La Pologne présente la particularité d'être à la fois un nouvel Etat membre mais aussi un « grand » pays qui a des ambitions en matière de défense et de sécurité. En ce sens, ce pays se distingue de la plupart des pays d'Europe centrale et orientale. D'ailleurs, la Pologne est l'un des rares pays européens à avoir accru son budget de la défense, dans une période où la plupart de nos partenaires européens ont fortement baissé leurs dépenses de défense. Par ailleurs, il ne faut pas négliger l'impact de la déception de ce pays à l'égard des Etats-Unis, notamment avec la décision prise par le président Barack Obama de renoncer à l'installation d'éléments du système de défense anti-missiles en Pologne. La Pologne est donc aujourd'hui l'un des principaux promoteurs de l'Europe de la défense, et l'un de nos principaux partenaires, avec l'Allemagne, notamment dans le cadre du « triangle de Weimar ». L'engagement de la Pologne en faveur de l'Europe de la défense est sincère, à la différence de certains autres de nos partenaires.
La Commission européenne devrait être chargée par le Conseil européen de travailler à la fois sur l'approfondissement du marché européen de la défense et la consolidation de la base industrielle et technologique de défense. Elle devrait proposer, par exemple, des réflexions sur une meilleure utilisation des fonds du programme de recherche et développement pour le financement de la recherche duale. L'utilisation de fonds communautaires au profit de ce secteur sera bien entendu tributaire du résultat des négociations, difficiles, sur les prochaines perspectives financières. La Commission européenne devrait présenter une communication sur les marchés et les industries européennes de défense au premier semestre 2013.
Le rapport d'Hubert Védrine porte un constat lucide sur l'Europe de la défense mais propose aussi des pistes intéressantes, comme l'idée d'une européanisation de l'architecture de sécurité dans les Balkans où la recommandation d'éviter la duplication des interventions en matière de lutte contre la piraterie au large de la Somalie avec la mission Ocean shield.

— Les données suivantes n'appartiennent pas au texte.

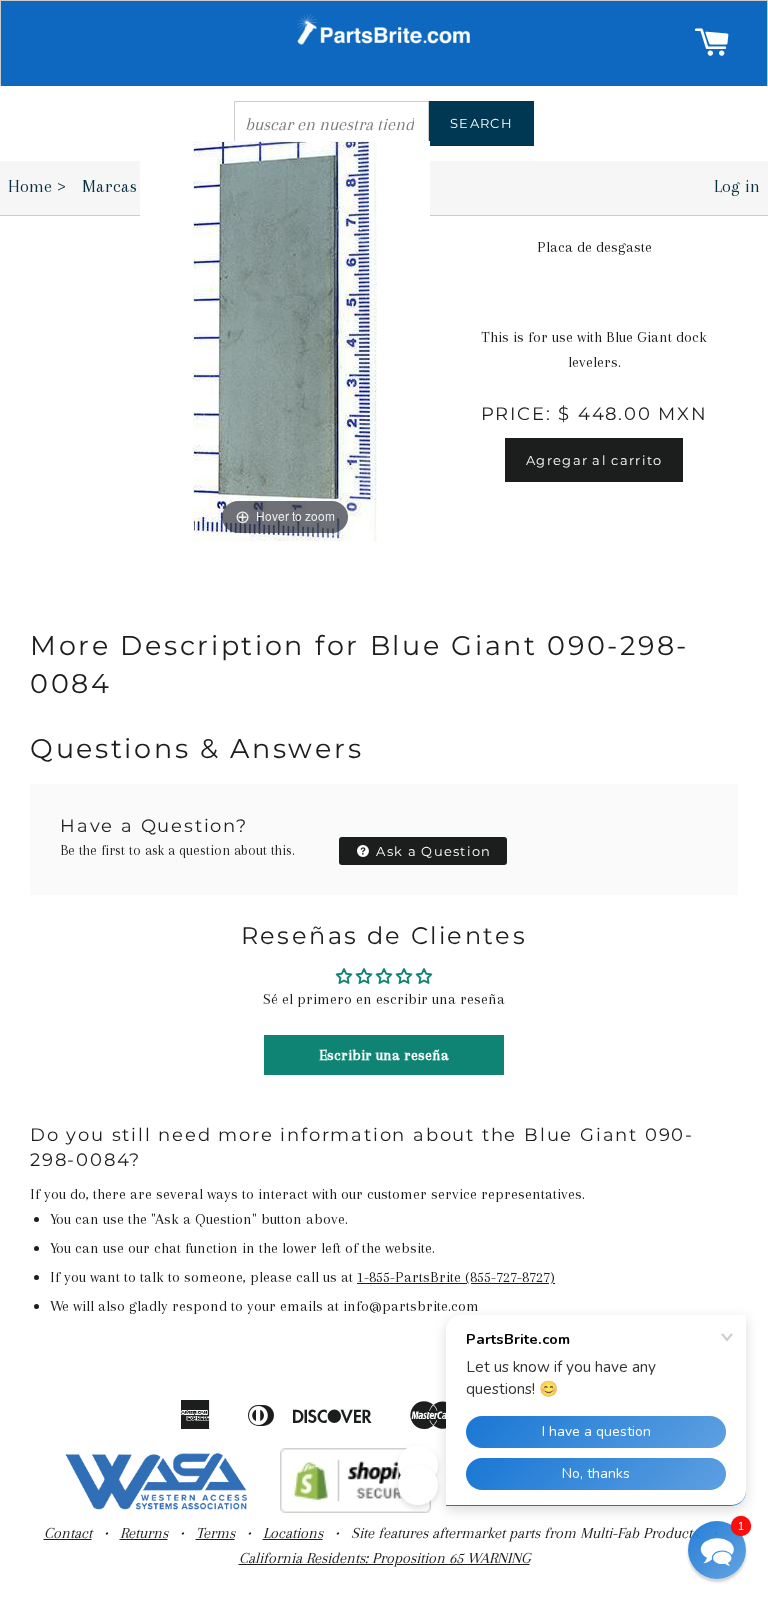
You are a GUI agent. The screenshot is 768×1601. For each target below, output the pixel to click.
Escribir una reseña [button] (384, 1055)
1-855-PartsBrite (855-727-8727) (456, 1277)
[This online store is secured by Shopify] (355, 1508)
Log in (737, 186)
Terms (215, 1533)
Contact (68, 1533)
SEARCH (481, 123)
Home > (37, 186)
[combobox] (331, 123)
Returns (144, 1533)
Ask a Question (432, 851)
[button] (717, 1550)
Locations (293, 1533)
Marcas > (122, 186)
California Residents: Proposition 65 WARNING (384, 1558)
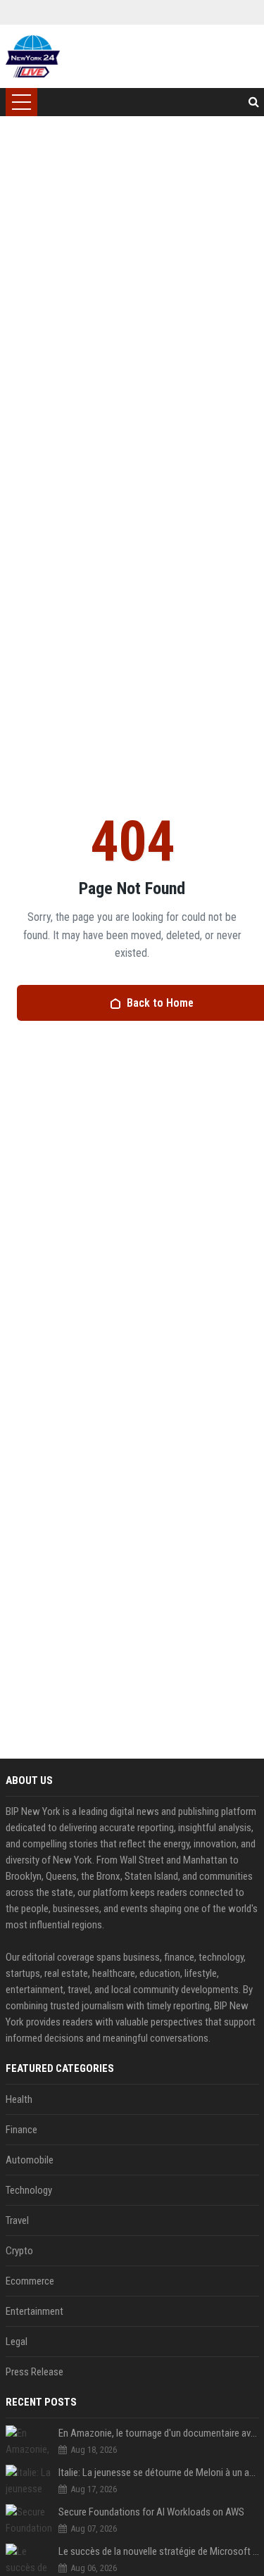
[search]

J'ai été assez surpris concernant l'idée d'associer les Etats-Unis au comité politique et de sécurité de l'Union européenne, étant donné que jusqu'à présent une telle demande n'a pas été exprimée, ni du côté de l'Union européenne, ni des Etats-Unis, à la différence par exemple de la Russie, qui souhaiterait être associée à la prise de décision en matière de politique de sécurité et de défense commune, notamment dans le cas d'opérations, ce qui suscite toutefois de fortes réticences de la part de certains de nos partenaires. Par ailleurs, je rappelle qu'il existe déjà des réunions entre le COPS et des pays partenaires. Il serait donc délicat de prévoir un statut spécial pour les Etats-Unis sans l'étendre à d'autres partenaires de l'Union européenne. D'une manière générale, il est indispensable de préserver l'autonomie de décision de l'Union européenne ce qui suppose qu'une telle participation ne puisse pas avoir un caractère décisionnel.